Enfin l’Asie. “Les religions ne m’intéressent aucunement. Le concept de Dieu ne signifie rien pour moi. Ce qui m’intéresse en Orient ce sont les extrêmes, les pensées hétérodoxes ; le Tao, le Yoga, le Zen, en dehors de toute orthodoxie et même de toute pratique, comme une hygiène de l’esprit. La poésie bien comprise est une psychothérapie. La créativité est médecine, analyse, libération (lusis). Au Japon il existe une thérapie où c’est la créativité qui est considérée comme guérison.
 
Un travail intellectuel. Le poète est le penseur d’une autre conscience, conscience océanique ou cosmique. Illustration par le symbolisme des cinq phases de la danse du dieu Shiva. Création : un moi se crée, l’enfant.  
Conservation : on le codifie, on lui donne son discours : langage, famille, société. Destruction : un moment vient où il faut détruire ce moi, le vrai moi est ailleurs (“Je est un autre.”) et continuer malgré tout à vivre, car ce n’est pas d’un suicide qu’il s’agit. Incarnation : une vie “libérée” ; conscience des champs où sujet et objet sont pris. Libération.        
 
“J’ai des discussions plus fertiles avec des physiciens qu’avec certains scientistes de la littérature. Il faut ouvrir le champ ; c’est un travail psychologique, intellectuel, poétique au sens large du mot. L’épistémologie est d’abord une traduction poétique. Dans mon vocabulaire mytho-poétique cet espace s’appelle “Monde Blanc”, au-delà de toutes les inscriptions, au-delà de toutes les définitions, un monde en mouvance, un peu comme un océan ; non pas le blanc de la stérilité, mais le blanc d’une énergie à sa plus grande intensité, blanc comme une vague qui se brise, blanc comme la neige qui tombe.

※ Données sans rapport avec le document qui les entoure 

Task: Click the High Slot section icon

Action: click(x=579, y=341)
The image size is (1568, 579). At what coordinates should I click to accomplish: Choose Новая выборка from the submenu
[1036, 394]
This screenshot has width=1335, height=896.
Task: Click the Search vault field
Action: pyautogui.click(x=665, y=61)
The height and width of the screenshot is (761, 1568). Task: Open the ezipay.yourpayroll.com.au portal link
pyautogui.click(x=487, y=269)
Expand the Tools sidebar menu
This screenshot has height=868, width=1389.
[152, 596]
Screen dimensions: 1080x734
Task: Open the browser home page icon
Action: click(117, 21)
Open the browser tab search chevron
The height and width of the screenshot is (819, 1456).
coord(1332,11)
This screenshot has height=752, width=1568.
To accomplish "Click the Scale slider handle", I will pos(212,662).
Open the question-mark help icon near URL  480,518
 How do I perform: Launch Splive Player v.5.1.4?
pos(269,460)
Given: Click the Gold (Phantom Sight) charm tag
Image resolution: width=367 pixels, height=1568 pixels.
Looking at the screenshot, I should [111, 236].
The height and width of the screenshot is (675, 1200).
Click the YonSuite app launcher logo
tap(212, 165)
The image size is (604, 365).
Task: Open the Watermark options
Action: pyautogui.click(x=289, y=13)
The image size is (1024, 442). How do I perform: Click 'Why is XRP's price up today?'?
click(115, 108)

Je crois que c’est cet espace-là qui peut s’ouvrir aujourd’hui.”
 
Pour ex-centrique qu’il soit, le cheminement de Kenneth White n’en est pas moins rigoureux et rien moins qu’erratique. Ses “dérives” nourrissent une pensée qui, même si elle semble proche de celle des poètes californiens - la Beat Generation - en est singulièrement distante (“il leur a manqué une épine dorsale intellectuelle”), une Pensée poétique pensée “dans la proximité à l’origine.” (Heidegger).
 
“Je me contenterai encore de mettre un pied devant l’autre, convaincu que le paradis se trouve à l’intérieur de la réalité la plus ordinaire et des états les plus normaux.”
Les Portes bleues de Janvier, in Dérives.
 
Kenneth White a porté avec lui le vent salubre du grand large et a laissé les embruns de son enthousiasme pour qu’advienne, ici, maintenant, dévoilé par l’expérience du Monde Blanc, le “Territoire de l’Etre.”